MEDIASI DI DALAM PENGADILAN

Seperti yang sudah dipaparkan diatas bahwa penyelesaian sengketa secara Litigasi merupakan Upaya terakhir bagi para pencari keadilan Apabila upaya penyelesian sengketa diluar mediasi gagal atau tidak ada titik temu. Atas dasar tesebut walaupun penyelesaian sengketa secara litigasi pun tetap melakukan medisi, hanya saja mediasi tersebut dilakukan di pengadilan pada saat persidangan Mediasi yang terjadi didalam pengadilan diatur dalam Peraturan Mahkamah Agung Republik Indonesia Nomor 1 Tahun 2016 Tentang Prosedur Mediasi di Pengadilan

 

Pada saat sidang Pertama Majelis Hakim akan melakukan mediasi terlebih dahulu untuk kedua belah pihak yang bersengketa, mediasi tersebut dipimpin oleh 1 Hakim Mediasi yang memiliki sertifikat sebagai Hakim mediator. Hal ini sudah diatur dalam Pasal 1 Ayat (1) Peraturan Mahkamah Agung  Nomor 1 Tahun 2006 Tentang Prosedur Mediasi Di Pengadilan yang menerangkan bahwa:

“Mediator adalah Hakim atau pihak lain yang memiliki Sertifikat Mediator sebagai pihak netral yang membantu Para Pihak dalam proses perundingan guna mencari berbagai kemungkinan penyelesaian sengketa tanpa menggunakan cara memutus atau memaksakan sebuah penyelesaian.

==============================

◆ **Tujuan A**
Jawab pertanyaan berikut berdasarkan kutipan tentang mediasi di pengadilan.
(i) Penyelesaian sengketa secara litigasi disebut sebagai upaya apa bagi para pencari keadilan?
(ii) Siapa yang memimpin mediasi pada sidang pertama?
(iii) Menurut definisi mediator yang dikutip, para pihak dibantu dalam proses apa?
Kutipan dokumen di atas dan entri yang menyusul merupakan bahan yang terpisah satu sama lain.

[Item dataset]
==============================

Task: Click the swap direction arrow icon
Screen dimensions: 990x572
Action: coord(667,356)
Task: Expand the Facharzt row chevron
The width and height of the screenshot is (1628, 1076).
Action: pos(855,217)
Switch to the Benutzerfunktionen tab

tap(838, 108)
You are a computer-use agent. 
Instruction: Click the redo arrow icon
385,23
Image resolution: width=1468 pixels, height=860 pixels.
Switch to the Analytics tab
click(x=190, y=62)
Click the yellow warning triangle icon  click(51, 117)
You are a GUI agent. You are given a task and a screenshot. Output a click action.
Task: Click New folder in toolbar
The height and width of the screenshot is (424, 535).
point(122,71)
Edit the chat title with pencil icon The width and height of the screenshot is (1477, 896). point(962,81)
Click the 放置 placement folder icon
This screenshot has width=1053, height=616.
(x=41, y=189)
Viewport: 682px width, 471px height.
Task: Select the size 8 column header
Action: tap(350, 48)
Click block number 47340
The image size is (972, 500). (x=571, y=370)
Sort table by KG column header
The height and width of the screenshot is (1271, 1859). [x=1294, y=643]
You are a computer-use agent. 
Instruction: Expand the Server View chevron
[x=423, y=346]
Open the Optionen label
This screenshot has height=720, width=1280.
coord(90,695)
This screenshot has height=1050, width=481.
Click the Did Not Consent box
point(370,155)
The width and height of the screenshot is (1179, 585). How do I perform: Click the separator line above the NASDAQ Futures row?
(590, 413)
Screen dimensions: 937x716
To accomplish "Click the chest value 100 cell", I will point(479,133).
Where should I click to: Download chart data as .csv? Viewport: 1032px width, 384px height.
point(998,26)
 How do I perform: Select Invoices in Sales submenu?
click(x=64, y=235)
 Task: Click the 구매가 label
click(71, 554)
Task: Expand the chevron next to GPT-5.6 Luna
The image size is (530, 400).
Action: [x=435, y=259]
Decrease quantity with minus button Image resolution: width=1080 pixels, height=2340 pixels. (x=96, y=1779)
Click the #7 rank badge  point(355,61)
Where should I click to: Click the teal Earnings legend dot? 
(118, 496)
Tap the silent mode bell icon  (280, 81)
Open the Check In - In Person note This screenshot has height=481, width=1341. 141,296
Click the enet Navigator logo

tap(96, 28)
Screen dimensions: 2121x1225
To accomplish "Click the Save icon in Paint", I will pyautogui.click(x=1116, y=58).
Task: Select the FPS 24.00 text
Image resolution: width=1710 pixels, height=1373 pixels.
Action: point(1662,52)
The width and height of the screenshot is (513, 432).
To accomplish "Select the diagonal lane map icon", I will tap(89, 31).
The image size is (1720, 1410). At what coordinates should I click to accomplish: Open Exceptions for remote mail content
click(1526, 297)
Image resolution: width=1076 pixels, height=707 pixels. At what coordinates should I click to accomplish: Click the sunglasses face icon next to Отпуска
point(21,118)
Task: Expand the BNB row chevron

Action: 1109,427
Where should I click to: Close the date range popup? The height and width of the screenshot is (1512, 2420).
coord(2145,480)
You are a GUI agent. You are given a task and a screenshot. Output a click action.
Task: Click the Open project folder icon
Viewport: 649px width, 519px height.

==============================

◆ **Tujuan B**
Ubah baris-baris dalam entri, mulai dari baris yang memuat "Click the 放置 placement folder icon" sampai dengan baris yang memuat "Action: point(1662,52)", menjadi daftar JSON berisi string dengan satu string untuk tiap baris dan tanpa baris kosong.

◆ **Jawaban yang diharapkan A**
(i) Upaya terakhir.
(ii) 1 Hakim Mediasi yang memiliki sertifikat sebagai Hakim mediator.
(iii) Proses perundingan.

◆ **Jawaban yang diharapkan B**
[
  "Click the 放置 placement folder icon",
  "This screenshot has width=1053, height=616.",
  "(x=41, y=189)",
  "Viewport: 682px width, 471px height.",
  "Task: Select the size 8 column header",
  "Action: tap(350, 48)",
  "Click block number 47340",
  "The image size is (972, 500). (x=571, y=370)",
  "Sort table by KG column header",
  "The height and width of the screenshot is (1271, 1859). [x=1294, y=643]",
  "You are a computer-use agent. ",
  "Instruction: Expand the Server View chevron",
  "[x=423, y=346]",
  "Open the Optionen label",
  "This screenshot has height=720, width=1280.",
  "coord(90,695)",
  "This screenshot has height=1050, width=481.",
  "Click the Did Not Consent box",
  "point(370,155)",
  "The width and height of the screenshot is (1179, 585). How do I perform: Click the separator line above the NASDAQ Futures row?",
  "(590, 413)",
  "Screen dimensions: 937x716",
  "To accomplish \"Click the chest value 100 cell\", I will point(479,133).",
  "Where should I click to: Download chart data as .csv? Viewport: 1032px width, 384px height.",
  "point(998,26)",
  " How do I perform: Select Invoices in Sales submenu?",
  "click(x=64, y=235)",
  " Task: Click the 구매가 label",
  "click(71, 554)",
  "Task: Expand the chevron next to GPT-5.6 Luna",
  "The image size is (530, 400).",
  "Action: [x=435, y=259]",
  "Decrease quantity with minus button Image resolution: width=1080 pixels, height=2340 pixels. (x=96, y=1779)",
  "Click the #7 rank badge  point(355,61)",
  "Where should I click to: Click the teal Earnings legend dot? ",
  "(118, 496)",
  "Tap the silent mode bell icon  (280, 81)",
  "Open the Check In - In Person note This screenshot has height=481, width=1341. 141,296",
  "Click the enet Navigator logo",
  "tap(96, 28)",
  "Screen dimensions: 2121x1225",
  "To accomplish \"Click the Save icon in Paint\", I will pyautogui.click(x=1116, y=58).",
  "Task: Select the FPS 24.00 text",
  "Image resolution: width=1710 pixels, height=1373 pixels.",
  "Action: point(1662,52)"
]